---------- Page text
I went ahead and cooked up a patch that allows asm/page.h to be the first
include in mm.h, will all the former address macros are now inlines.  This isn't
a trivial patch by any means, but actually the approach used, as I described in
the original proposal, is generic and can be applied in a fairly mechanical way.
The process of generating this patch was slightly painful, but not horribly
excruciatingly painful.  IMHO, the result is a far cleaner build.

The algorithm for rearranging the headers is:

  - Move the structure definition you're interested in to the position in the
    include file that puts it ahead of any usage that needs to know its size.
    Compilation is now badly broken and it will be a while before you see a
    successful build again ;-)

  - The compile will choke first on some undefined structure or typedef field
    in the target structure, struct page in this case.  The first thing that
    breaks is atomic_t.  The recursive part of the algorithm starts now.

  - Break atomic.h up into two parts: 1) atomic_t.h, containing just the
    definition of atomic_t, and 2) the original atomic.h, which #includes
    atomic_t.h.  Place #include atomic_t.h just before the definition of struct
    page.

  - Surprise, atomic.h includes a per-arch atomic.h, so go break up the per-arch
    version the same way.  include/linux/atomic_t.h now contains nothing more
    than an include of the per-arch include/asm/atomic_t.h

  - Try to compile again, fix the next thing that break in an analogous way.
    The recursion can go arbitrarily deep, however for practical purposes it
    does seem to terminate in a reasonable number of steps.

  - Optionally, to save some work, where there's a pointer to a structure, just
    forward-declare the structure ('struct foo;') as I did with struct
    buffer_head, which otherwise would have kept me busy for some time.

Using this procedure I accomplished my goal of being able to define struct page
(very) early at the cost of generating 6 new header files:

   include/linux/mem_map.h
   include/linux/list_head.h
   include/linux/spinlock_t.h
   include/linux/wait_queue.h
   include/asm-i386/atomic_t.h
   include/asm-um/atomic_t.h

I didn't do the smp flavor of spinlock_t because it isn't necessary for uml -
yet.  The next iteration of this is probably arch/i386, perhaps coming tomorrow,
complete with smp spinlock breakup.

Personally, I think the cost of a few extra header files is a small price to
pay for a sane include order that allows fundamental operations to be defined
as inlines instead of macros.
--------------------
» Task statement: Can you write out the part of the note on rearranging kernel headers that begins at the words "include/linux/mem_map.h" and stops after "smp spinlock breakup.", copying it word for word?
---------- Information shown
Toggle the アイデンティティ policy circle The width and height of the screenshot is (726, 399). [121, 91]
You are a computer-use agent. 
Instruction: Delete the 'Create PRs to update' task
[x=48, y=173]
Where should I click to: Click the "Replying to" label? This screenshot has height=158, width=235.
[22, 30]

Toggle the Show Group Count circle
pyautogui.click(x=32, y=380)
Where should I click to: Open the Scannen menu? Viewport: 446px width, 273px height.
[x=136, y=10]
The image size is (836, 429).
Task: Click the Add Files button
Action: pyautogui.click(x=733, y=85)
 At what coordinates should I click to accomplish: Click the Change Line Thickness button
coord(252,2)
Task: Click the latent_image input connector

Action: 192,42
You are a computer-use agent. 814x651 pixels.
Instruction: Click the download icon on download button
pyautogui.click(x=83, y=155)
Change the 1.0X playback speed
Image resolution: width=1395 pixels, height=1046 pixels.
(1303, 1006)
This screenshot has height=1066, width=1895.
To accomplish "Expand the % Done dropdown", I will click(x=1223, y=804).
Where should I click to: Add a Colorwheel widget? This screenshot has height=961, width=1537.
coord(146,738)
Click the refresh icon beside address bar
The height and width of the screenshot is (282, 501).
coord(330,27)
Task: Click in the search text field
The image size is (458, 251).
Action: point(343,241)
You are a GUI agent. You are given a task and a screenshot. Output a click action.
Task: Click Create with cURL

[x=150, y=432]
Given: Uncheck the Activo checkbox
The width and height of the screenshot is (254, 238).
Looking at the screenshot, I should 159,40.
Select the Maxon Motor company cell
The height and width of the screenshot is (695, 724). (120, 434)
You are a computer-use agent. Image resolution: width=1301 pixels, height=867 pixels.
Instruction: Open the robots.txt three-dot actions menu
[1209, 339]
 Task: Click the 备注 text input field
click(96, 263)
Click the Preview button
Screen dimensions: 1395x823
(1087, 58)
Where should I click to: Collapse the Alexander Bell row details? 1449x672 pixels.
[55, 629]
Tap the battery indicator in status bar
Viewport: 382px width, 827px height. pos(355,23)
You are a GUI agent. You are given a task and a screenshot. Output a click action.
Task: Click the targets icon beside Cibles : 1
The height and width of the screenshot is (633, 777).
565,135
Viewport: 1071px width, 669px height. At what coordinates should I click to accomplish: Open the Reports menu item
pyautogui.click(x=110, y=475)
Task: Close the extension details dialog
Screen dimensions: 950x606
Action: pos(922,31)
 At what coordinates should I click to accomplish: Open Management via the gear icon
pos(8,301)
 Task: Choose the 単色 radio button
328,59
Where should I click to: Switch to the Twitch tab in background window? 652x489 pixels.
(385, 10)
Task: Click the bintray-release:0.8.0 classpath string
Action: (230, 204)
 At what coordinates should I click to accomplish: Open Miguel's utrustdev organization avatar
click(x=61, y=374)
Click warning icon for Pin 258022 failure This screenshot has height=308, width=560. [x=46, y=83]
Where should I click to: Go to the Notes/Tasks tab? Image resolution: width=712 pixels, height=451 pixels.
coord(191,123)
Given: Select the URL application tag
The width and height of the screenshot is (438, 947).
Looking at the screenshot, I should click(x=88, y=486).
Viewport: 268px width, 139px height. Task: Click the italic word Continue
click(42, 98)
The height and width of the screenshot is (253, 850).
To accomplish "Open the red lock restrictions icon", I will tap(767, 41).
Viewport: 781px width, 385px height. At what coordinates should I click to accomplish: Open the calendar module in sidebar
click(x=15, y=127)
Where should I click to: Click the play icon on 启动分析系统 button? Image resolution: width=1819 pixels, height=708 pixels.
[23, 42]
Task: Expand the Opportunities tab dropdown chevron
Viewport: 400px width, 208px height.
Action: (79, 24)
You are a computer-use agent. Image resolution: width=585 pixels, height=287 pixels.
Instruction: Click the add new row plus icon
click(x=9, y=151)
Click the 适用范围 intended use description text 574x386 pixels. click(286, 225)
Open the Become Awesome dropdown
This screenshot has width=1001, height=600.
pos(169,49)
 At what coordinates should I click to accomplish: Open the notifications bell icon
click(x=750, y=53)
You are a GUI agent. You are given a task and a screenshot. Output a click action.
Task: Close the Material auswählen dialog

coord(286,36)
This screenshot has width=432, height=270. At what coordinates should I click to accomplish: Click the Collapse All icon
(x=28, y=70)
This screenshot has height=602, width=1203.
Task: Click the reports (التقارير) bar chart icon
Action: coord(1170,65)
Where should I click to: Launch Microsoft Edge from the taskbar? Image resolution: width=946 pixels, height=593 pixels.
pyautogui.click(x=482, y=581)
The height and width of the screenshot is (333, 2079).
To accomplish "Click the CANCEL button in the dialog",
--------------------
» Completed exercise:
include/linux/mem_map.h
   include/linux/list_head.h
   include/linux/spinlock_t.h
   include/linux/wait_queue.h
   include/asm-i386/atomic_t.h
   include/asm-um/atomic_t.h

I didn't do the smp flavor of spinlock_t because it isn't necessary for uml -
yet.  The next iteration of this is probably arch/i386, perhaps coming tomorrow,
complete with smp spinlock breakup.